== AIM OF THE TASK ==
For this exercise, the lines from the one with "Click the 8098.130 price scale label" through the final line of the data below are to be transcribed exactly, and pictures are to be skipped.

BEGIN SUPPLIED DATA

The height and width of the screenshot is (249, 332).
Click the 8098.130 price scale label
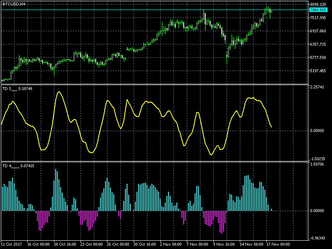pyautogui.click(x=318, y=4)
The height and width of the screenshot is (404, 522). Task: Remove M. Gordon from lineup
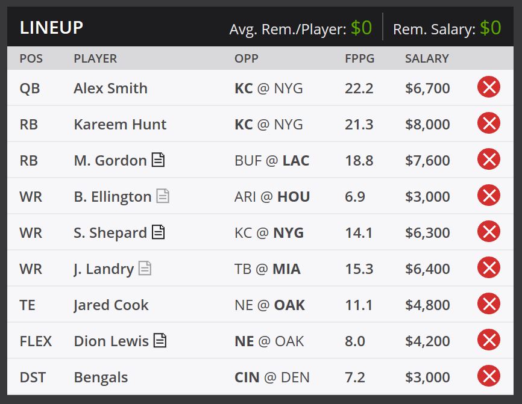[x=489, y=159]

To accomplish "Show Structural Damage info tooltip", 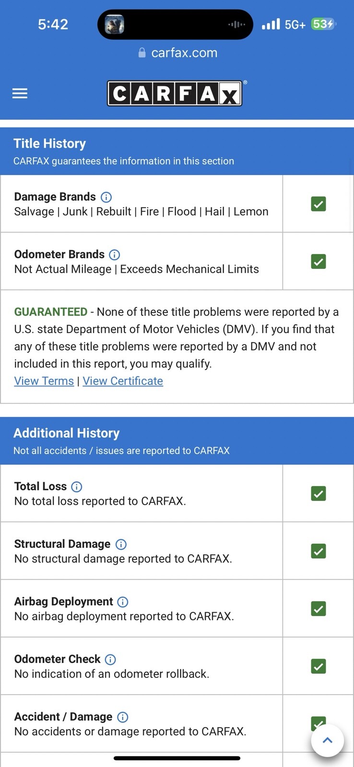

END SUPPLIED DATA

== ANSWER FOR THE TASK ==
Click the 8098.130 price scale label
pyautogui.click(x=318, y=4)
The height and width of the screenshot is (404, 522). Task: Remove M. Gordon from lineup
[x=489, y=159]

To accomplish "Show Structural Damage info tooltip", 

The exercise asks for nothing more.